1 Temmuz 2024 Pazartesi

Yeni Vergi Önerilerim *

Yeni vergilerin yolda olduğundan konuşmalar bugünlerde yazılıp çizilir oldu. Sanırım Hazine ve Maliye Bakan'ı Şimşek Meclise sunmuş. İçeriğinde ne var bilmem. Ama "Nefes vergisi" deniyor.

Belli ki Bakan ekonomideki açmazı açmak için kolları sıvamış. 

Nefes vergisi gelirse bilin ki bu ülke ekonomik yönden düze çıkar. Üstüne cari fazlası verir. Aslında gerçek çözüm bu. 

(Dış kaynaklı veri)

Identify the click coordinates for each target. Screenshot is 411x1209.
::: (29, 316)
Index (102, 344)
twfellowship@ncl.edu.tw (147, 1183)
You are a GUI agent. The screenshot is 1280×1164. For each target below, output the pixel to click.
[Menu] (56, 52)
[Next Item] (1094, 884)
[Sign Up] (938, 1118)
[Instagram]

Bu nefes vergisinin belirlenmesi de kolay. Tıp o kadar gelişti ki bir insanın bir günde ortalama kaç nefes aldığını bilir. Her nefesten bu şekil vergi alınırsa kayıt dışı da olmaz. Herkes aldığı nefesin bedelini devlete vergi olarak öder.

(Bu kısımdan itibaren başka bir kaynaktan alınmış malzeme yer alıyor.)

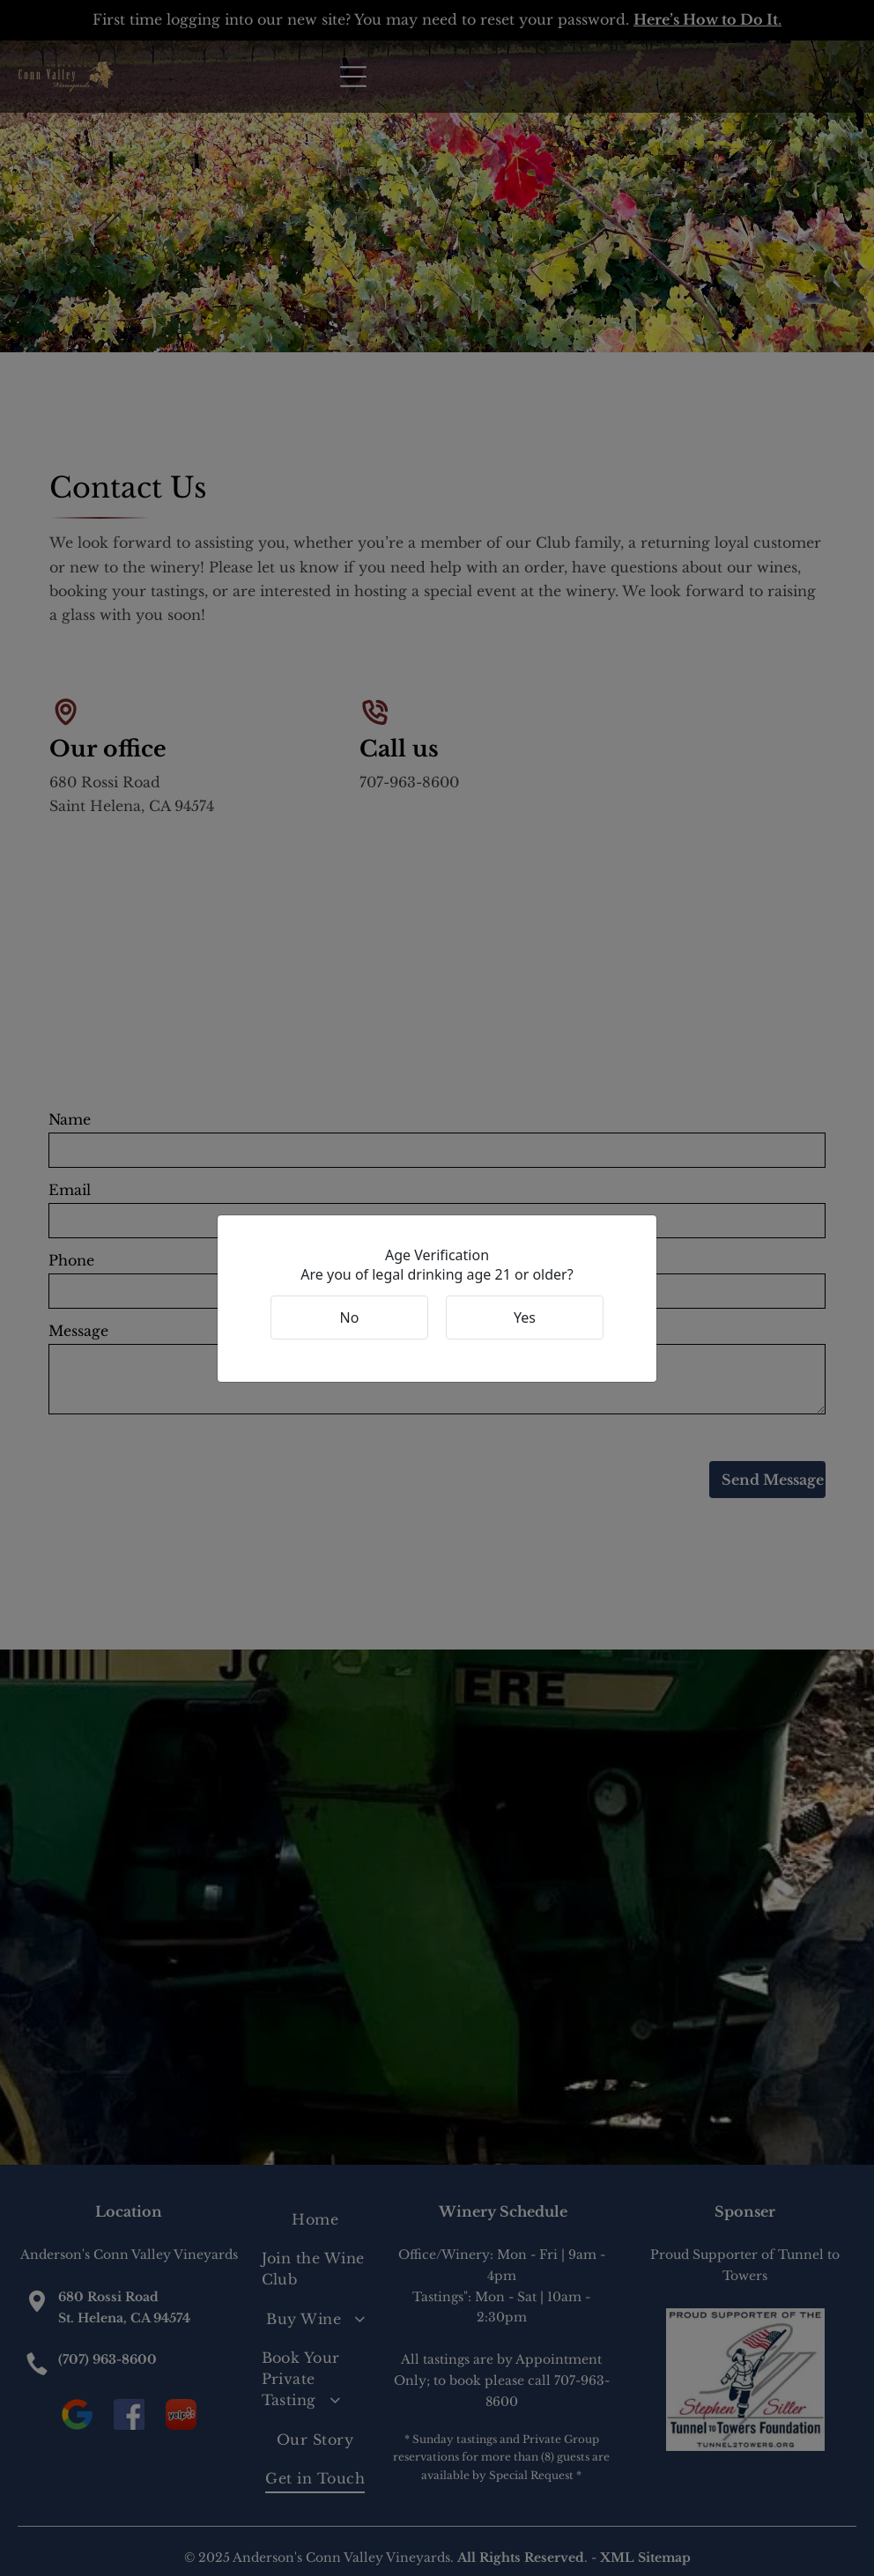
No (349, 1317)
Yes (525, 1317)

Nefes alarak vergi vereceğime nefes almam diyen olursa, bunlardan burundan soluma vergisi alınabilir. 

Yalnız ekonomi kötü de. Nefes vergisi alacak kadar kötü değil. 

Ayrıca bu kötü ekonomik durumdan elbirliği ile kurtulacağımıza inanıyorum. Bunun için herkes taşın altına elini koymalı. Ben de Sayın Şimşek'e düze çıkmamız için desteğe hazırım. Aslında bu desteğin yolu, beni yanına yardımcı alması ama bakan yardımcısı olmam çok önemli değil. Vatandaş olarak da ona yardımcı olmak isterim.

Hangi kalemden vergi alalım düşüncesine katkı olsun, ufku açılsın diye aşağıda bir takım vergi türüne örnek vereceğim. Önerilerim yerine getirilirse bilin ki bu ülkeyi kimse tutamaz. Şimdilik nefes vergisine de gerek kalmaz.

Konmasını istediğim vergi türleri:

Keyif vergileri: Bu vergi içinde, mangal ve piknik vergisi, kafe vergisi, tatil vergisi, av vergisi, dondurma vergisi, park ve bahçelerde oturma, bank ve kamelya vergisi gibi vergiler düşünülebilir.

Araç vergisi: Bu vergi içinde, otopark vergisi, özel oto ile işe gitme vergisi, evin önünde yolu işgaliye vergisi, trafiğe çıkma vergisi, araçla alışverişe gitme vergisi, korna vergisi, fren vergisi, yolu eskitme vergisi gibi vergiler konabilir.

Pazar vergisi: Bu vergi içinde, poşet vergisi, sebze ve meyveyi seçme vergisi, pazarda bağırma vergisi, pazar işgaliye vergisi gibi vergiler neden olmasın.  

İbadet vergisi: Bu vergi içinde, cemaatle namaz kılma vergisi, minare ve ezan vergisi, cami şadırvanında abdest alma vergisi, cami WC kullanma vergisi, umum WC vergisi (büyük-küçük abdest bozmada farklı tarife uygulanabilir. Büyük ise daha yüksek vergi, küçük ise daha düşük vergi) gibi vergiler olabilir.

Zararlı içecekler vergisi: Bu vergi içinde, izmarit ve havayı kirletme vergisi, nara atma ve sarhoşluk vergisi, hastane tedavi vergisi gibi vergiler düşünülebilir.

Mezarlık ve ölüm vergisi: Bu vergi içinde, ölüm vergisi, cenaze tekfin, techiz ve defin vergisi, mezarlık işgaliye vergisi, mezarlık bakım vergisi, yıllık mezarlık ziyaret vergisi gibi vergiler konabilir. 

Gördüğünüz gibi nefes vergisine gelinceye kadar daha konabilecek bir yığın vergi var. Yeter ki istensin. Böylece vergi tabana yayılmış olur.

*03.07.2024 tarihinde Anadolu'da Bugün gazetesinde yayımlanmıştır.